Üzerimize “rahmet” yağmıyordu; “öteki”ydik. Denizler kuruduğu için pınarlarımız su akıtmıyordu. Evimize su testilerimizle dönüyorduk; fakat testilerimizde su yoktu, boştu. Ailemize, bu boş testinin hikâyesini anlatamazdık; bilmiyorduk; anlatacak gücümüz yoktu. Sokağın, komşunun suyunu gören çocuklarımıza, “onlar sel suyudur” desek de inandıramazdık; çünkü ailemiz susuz kırılıyordu!
Galiba bu çaresizlik, bu kaygı ve kızgınlık bizi evin dışına sürükledi. Evet, dışarıda az şey yapmadık; ama şimdi susuz kalmış evimize dönmek zorundayız.
Bir “mücahid”, çocuğunu eğitmek adına bakınız ne yapıyor?

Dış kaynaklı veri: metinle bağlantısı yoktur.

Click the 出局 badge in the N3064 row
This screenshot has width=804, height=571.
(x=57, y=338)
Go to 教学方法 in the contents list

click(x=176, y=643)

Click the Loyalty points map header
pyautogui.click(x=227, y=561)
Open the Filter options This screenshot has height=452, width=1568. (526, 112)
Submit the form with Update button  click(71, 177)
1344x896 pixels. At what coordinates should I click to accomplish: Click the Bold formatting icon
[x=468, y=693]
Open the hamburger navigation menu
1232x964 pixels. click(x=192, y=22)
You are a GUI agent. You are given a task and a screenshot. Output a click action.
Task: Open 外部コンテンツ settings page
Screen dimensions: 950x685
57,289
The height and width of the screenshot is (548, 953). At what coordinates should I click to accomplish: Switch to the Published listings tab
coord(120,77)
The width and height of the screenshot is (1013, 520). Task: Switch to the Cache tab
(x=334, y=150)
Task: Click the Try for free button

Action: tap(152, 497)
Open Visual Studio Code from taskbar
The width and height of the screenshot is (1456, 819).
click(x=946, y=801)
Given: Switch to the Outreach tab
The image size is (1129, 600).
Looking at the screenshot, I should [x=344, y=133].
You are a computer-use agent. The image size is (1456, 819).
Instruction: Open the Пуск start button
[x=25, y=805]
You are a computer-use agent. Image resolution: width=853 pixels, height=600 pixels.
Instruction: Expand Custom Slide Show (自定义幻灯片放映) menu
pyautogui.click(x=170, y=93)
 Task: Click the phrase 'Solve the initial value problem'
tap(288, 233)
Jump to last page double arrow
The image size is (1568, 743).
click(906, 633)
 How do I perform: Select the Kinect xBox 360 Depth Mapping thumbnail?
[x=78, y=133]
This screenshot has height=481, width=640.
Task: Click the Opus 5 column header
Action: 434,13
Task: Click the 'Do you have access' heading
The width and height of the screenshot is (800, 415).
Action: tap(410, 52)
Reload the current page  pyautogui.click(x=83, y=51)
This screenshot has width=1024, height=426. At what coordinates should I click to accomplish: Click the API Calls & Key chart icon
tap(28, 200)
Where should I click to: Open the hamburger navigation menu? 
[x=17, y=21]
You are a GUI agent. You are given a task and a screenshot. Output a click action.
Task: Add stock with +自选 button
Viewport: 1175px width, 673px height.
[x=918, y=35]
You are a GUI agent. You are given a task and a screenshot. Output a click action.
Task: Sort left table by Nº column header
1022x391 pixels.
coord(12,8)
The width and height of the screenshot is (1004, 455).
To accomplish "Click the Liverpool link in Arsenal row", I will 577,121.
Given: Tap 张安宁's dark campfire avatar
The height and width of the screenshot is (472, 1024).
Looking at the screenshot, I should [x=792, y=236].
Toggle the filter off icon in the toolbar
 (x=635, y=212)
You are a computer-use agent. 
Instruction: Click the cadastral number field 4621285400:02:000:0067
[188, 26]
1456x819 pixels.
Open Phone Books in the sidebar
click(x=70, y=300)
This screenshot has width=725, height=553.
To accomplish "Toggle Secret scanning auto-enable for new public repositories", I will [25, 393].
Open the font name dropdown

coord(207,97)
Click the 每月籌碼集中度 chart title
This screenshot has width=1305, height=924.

O akşam TV’de, çocuğun tuttuğu takımın, yabancı bir takımla maçı vardır. (Çocuk, sekizinci sınıf öğrencisidir) Tam maç başlamış, heyecan, çocuğun bütün vücudunu sarmıştır ki, babadan sert ve emredici bir ses: “Kalk, yatsı namazını kılacağız!” Çocuk şaşkın; “Baba, yatsı namazı geçmiyor, daha sonra kılamaz mıyız?” Baba: “Seni gâvurun... Kalk, kametle!”
Baba, “görevini yapmanın huzuru” ile yatıyor. Çocuğun iç dünyasında volkanlar kaynıyor. Baba, ertesi gün “cihad”a çıkarken, çocuk ise okula değil de “çete”lerin arasına doğru yol alıyor. Babasından mutlaka intikam almak zorundadır.
Merhamet, “şeytanı bile güzelleştirirken” ailemizin gözünde her gün çirkinliğimiz artıyorsa, şeytanın görevini kim üstlenmiştir? “Cihad”ımızın sonunda, olur ya, “dâva”mızı hayata hâkim kılsak, acaba hayat, evimizin hâlini almaz mı?
Kaçmayalım -ve istisnaları da bir kenara koyalım- kaçımızın evi merhamet pınarıdır? Evimizde ümitsizlikler ümide dönüşebiliyor mu? Evin ziline bastığımız zaman, evin içini kara bulutlar mı basıyor, yoksa güneş mi doğuyor evimize?
Evin içindeki çiçekler bile merhametten boy atarlarken, çoluk çocuğumuz hâlâ cehennemî bir hayat soluyorsa, bunun vebali kime aittir?
Modern hayata karşı direnmek kolay değildir. Bilgi, birikim, irfan, medeniyet algısı ister. Birilerinin inadına -alternatif, antitez- bir hayat kurmak değil, bizzat hayatı yaratan “Hayy”ın o muhteşem Rahmet’ine sığınarak, yaratılış gerçeğimize dönmek zorundayız. Başkalarının yanlışlarıyla değil, kendi doğrularımızla yaşamaya başlamalıyız. (Doğrularımızı ne kadar biliyoruz ki?)
Haydi, evimize dönelim! Dönelim, ama evimizi yeşillendirerek, kupkuru dallara çiçek olarak, çeşit çeşit ruh ve merhamet meyvelerimizle!..
Evimize dönelim, bir insan gibi! Olur ki birimiz “rahmet denizi”ni taşırır da bütün insanlık ab-ı hayata kavuşur.